* _Provided entries_
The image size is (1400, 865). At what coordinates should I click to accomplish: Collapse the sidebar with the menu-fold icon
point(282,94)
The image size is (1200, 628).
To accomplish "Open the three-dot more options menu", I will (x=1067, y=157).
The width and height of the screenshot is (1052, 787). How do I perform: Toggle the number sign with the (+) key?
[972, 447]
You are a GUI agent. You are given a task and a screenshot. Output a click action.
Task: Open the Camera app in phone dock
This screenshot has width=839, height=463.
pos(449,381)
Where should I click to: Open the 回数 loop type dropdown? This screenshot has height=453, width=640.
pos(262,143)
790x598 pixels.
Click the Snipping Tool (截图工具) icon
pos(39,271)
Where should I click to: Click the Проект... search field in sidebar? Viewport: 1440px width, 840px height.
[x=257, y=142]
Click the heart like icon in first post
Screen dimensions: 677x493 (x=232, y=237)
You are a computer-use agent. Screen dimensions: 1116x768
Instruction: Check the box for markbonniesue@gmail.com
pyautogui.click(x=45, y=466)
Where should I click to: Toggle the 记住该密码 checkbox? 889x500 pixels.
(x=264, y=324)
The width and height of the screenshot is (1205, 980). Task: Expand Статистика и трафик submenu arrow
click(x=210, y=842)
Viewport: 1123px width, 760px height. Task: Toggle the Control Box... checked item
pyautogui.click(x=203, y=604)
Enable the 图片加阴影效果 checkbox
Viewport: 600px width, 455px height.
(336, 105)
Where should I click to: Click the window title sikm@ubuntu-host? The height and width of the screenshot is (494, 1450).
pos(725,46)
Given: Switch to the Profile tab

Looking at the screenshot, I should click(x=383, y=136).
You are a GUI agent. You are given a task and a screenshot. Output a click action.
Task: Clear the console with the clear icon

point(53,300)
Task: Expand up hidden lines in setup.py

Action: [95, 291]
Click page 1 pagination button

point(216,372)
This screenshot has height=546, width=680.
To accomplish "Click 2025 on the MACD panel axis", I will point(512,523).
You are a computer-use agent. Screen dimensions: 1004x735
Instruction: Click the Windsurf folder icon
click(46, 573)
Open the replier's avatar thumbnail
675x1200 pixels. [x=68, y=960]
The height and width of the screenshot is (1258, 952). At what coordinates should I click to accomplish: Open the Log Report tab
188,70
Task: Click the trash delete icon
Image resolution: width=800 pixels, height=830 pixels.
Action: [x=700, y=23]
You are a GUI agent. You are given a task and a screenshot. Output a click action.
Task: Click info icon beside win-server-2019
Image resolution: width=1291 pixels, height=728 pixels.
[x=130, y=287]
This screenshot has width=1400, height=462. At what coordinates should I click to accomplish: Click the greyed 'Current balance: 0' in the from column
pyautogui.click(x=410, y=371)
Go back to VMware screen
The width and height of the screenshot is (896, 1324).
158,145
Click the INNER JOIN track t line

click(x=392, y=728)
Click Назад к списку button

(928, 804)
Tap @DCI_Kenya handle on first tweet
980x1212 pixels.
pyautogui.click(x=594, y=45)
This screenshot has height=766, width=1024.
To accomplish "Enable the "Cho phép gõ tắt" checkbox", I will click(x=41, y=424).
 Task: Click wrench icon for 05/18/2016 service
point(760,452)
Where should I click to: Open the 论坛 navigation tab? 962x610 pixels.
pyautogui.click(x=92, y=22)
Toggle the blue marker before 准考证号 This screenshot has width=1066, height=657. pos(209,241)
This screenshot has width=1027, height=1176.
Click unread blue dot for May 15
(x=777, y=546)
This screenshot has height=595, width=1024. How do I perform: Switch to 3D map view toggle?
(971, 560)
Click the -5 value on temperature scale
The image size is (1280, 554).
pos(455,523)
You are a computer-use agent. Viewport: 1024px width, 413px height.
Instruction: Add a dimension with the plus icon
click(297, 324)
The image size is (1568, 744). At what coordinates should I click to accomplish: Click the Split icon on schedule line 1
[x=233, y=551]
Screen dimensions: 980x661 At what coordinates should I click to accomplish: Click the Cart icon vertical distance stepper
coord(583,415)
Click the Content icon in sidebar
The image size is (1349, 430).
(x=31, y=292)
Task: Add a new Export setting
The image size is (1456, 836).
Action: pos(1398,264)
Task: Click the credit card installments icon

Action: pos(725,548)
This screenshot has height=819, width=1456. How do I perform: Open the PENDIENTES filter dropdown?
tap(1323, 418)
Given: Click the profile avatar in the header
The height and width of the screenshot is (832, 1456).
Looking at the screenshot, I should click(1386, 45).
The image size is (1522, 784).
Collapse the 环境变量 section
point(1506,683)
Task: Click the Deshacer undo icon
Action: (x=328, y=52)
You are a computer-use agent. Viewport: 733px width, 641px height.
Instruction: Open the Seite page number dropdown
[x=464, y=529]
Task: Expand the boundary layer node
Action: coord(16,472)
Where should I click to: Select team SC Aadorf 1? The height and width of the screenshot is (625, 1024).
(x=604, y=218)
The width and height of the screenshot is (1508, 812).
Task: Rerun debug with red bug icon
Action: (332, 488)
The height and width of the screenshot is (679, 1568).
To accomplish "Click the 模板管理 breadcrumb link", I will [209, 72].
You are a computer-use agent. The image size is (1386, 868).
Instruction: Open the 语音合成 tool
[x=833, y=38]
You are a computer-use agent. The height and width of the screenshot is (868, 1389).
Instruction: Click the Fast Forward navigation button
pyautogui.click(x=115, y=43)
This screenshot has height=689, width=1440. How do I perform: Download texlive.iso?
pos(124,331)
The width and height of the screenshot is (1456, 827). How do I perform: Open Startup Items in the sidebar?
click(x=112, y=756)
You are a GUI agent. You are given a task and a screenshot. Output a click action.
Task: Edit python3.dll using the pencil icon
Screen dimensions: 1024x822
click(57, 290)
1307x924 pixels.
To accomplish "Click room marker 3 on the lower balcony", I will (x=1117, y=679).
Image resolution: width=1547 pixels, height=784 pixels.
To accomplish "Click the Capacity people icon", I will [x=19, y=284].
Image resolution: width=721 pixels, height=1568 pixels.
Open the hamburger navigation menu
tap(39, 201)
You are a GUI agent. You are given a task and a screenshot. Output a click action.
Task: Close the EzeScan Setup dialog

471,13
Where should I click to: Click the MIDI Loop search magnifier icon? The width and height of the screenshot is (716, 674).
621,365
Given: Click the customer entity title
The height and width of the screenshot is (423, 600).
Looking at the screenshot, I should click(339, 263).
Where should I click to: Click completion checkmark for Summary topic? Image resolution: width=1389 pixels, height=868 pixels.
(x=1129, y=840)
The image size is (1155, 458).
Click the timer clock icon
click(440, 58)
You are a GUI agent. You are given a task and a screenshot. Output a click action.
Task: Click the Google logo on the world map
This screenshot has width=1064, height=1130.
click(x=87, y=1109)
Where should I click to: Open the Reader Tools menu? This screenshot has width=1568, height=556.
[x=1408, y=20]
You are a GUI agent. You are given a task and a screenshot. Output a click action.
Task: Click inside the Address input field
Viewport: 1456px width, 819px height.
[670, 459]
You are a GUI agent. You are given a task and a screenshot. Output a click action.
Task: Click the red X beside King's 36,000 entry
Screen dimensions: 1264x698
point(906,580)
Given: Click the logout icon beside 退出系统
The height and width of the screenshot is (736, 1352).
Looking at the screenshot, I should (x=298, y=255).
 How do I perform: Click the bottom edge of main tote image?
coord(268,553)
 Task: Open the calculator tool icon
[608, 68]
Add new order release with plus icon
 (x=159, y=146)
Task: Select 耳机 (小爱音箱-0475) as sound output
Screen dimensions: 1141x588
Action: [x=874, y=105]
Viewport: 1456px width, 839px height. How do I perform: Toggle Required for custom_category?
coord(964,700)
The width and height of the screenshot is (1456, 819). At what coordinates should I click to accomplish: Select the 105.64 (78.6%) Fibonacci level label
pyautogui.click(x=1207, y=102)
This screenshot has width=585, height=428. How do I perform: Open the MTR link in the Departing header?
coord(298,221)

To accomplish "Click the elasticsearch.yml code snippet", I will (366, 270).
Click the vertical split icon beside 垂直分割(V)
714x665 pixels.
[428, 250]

* _Your task_
Can you give the lines of the listing above, from the line with "You are a computer-use agent. Viewport: 733px" up to and including the line with "[x=833, y=38]", as a numbered list with blank lines left out?

* _Output below_
1. You are a computer-use agent. Viewport: 733px width, 641px height.
2. Instruction: Open the Seite page number dropdown
3. [x=464, y=529]
4. Task: Expand the boundary layer node
5. Action: coord(16,472)
6. Where should I click to: Select team SC Aadorf 1? The height and width of the screenshot is (625, 1024).
7. (x=604, y=218)
8. The width and height of the screenshot is (1508, 812).
9. Task: Rerun debug with red bug icon
10. Action: (332, 488)
11. The height and width of the screenshot is (679, 1568).
12. To accomplish "Click the 模板管理 breadcrumb link", I will [209, 72].
13. You are a computer-use agent. The image size is (1386, 868).
14. Instruction: Open the 语音合成 tool
15. [x=833, y=38]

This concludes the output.